Seth notes various studies of human decision making that are based on external stimuli with a belief that the primary purpose of consciousness is to survive. Two methods of consciousness measurement are IIT (Integrated Information Theory) and PHI, a number meant to measure quality interconnections between bits of information of a given entity. The resulting number — the Phi score — corresponds directly to a measurement of an entities level of consciousness. A reader/listener should not be discouraged by this technical digression. Much remains in Seth’s book that is more comprehensible and interesting.
Seth explores some of the tests used for consciousness. The mirror test is one in which a living thing is shown itself in a mirror to see if it recognizes the image of itself.
Monkeys show some signs of recognition (dogs do not) which suggests a greater level of consciousness among primates. He notes the evolution of human perception of the world through the eyes of artists like Monet, Mach, and Picasso who see nature’s colors and planes of the face or body in the material world. One thinks of Monk’s insightful “Scream” that reminds some of life’s terror. He shows how a stationary drawing seems to have movement because of a trick of consciousness.
Seth expands that principle to show how consciousness can create a full body illusion like that of a Star Trek transporter that sends their body to another planet. A whole host of social problems can be created by image teleportation. Being able to create a perfect duplicate of one person that is televising false information might start a rebellion or start a war.
Seth argues humans have free will and that the brain’s pre-cognition for action is not because of pre-determination of life but a delay inherent in consciousness which is gathering information before acting, just like the sprinkler story alluded to earlier. As noted earlier, to Seth, consciousness is a Bayesian process, not a predetermination of action.
The end of “Being You” addresses Ray Kurzweil’s “singularity”, “a future period during which the pace of technological change will be so rapid, its impact so deep, that human life will be irreversibly transformed. Seth expresses concern and an element of optimism. The evolution of the beast machine bodes a possible end, an adaptation, or an evolutionary change of humanity.
Seth touches on research being done on cerebral organoids, artificially grown miniature organs resembling the brain.

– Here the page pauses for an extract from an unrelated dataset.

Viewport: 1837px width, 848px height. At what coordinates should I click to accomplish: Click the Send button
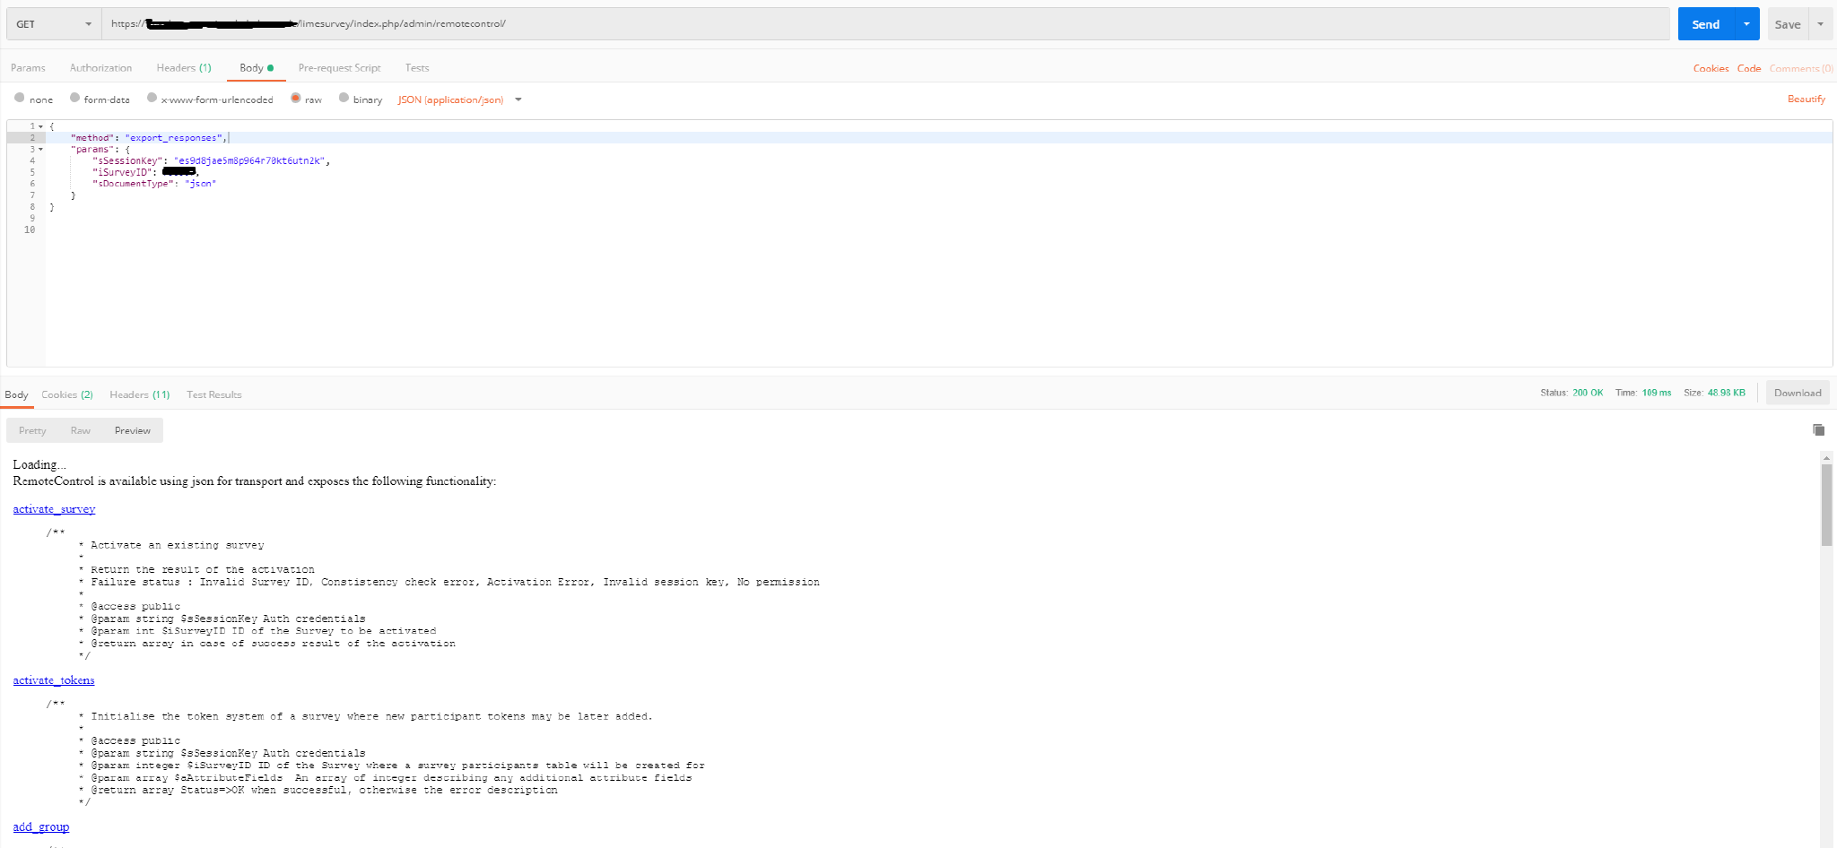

Presently they are being used to model the development of brain cancer to aid in its cure but how far is this from the next step in machine learning, supplemented by the implantation of cerebral organoids?
The beast machine is consciousness.
Genetics discoveries and research hold the potential for creation, manipulation, and destruction of human life. Artificial Intelligence is on the precipice of a marriage between all information in the world and sentient existence of beast machines. The beast machine will have greater potential for creation, manipulation, and destruction of life.

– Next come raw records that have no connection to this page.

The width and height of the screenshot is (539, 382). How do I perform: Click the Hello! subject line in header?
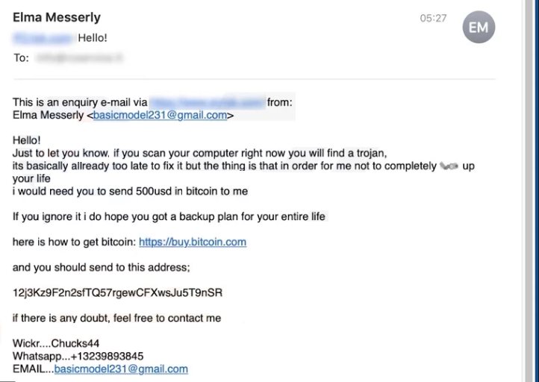pos(93,37)
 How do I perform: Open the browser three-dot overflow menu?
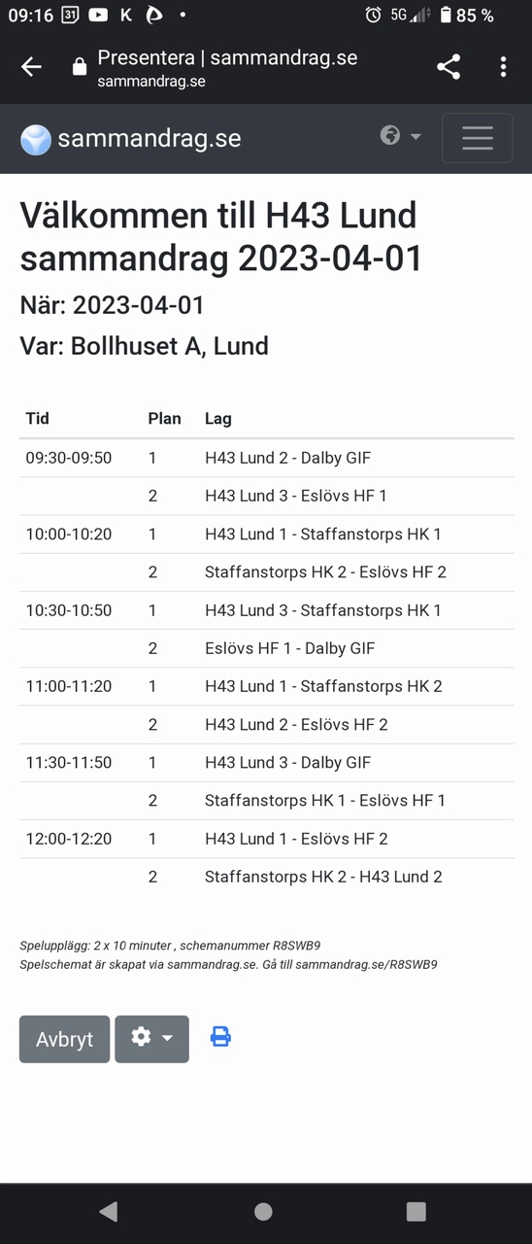503,67
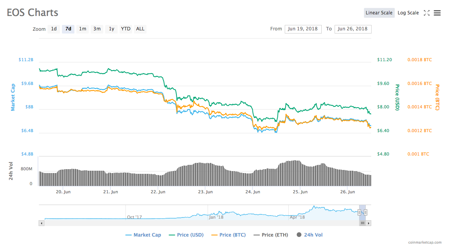Select the 1m zoom preset
This screenshot has height=251, width=453.
[x=83, y=28]
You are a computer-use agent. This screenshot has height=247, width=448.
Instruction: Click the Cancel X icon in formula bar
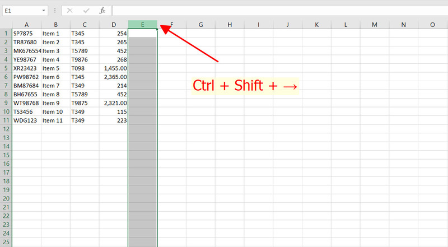[x=69, y=11]
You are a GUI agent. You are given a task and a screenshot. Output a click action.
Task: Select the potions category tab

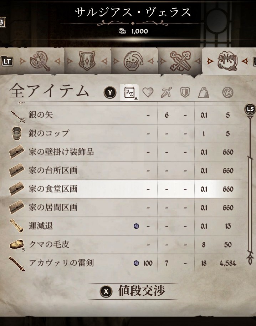(134, 61)
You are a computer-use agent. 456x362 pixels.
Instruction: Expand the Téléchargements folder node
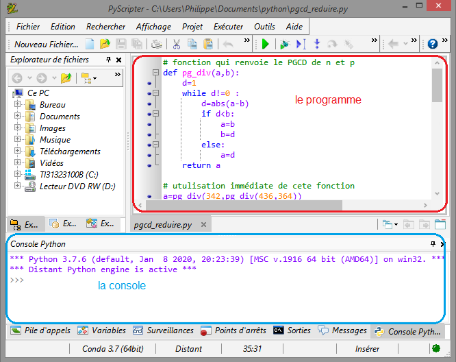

Human consciousness has created the agricultural age, the industrial revolution and now this technological age. Humans have nuclear weapons of mass destruction that can end our world’s human habitation. The only note of optimism is that the history of human consciousness has generally led to positive changes for humanity, i.e., longer life spans, improved economic and social conditions, and new discoveries about life and living. The world is at its next great social and economic change.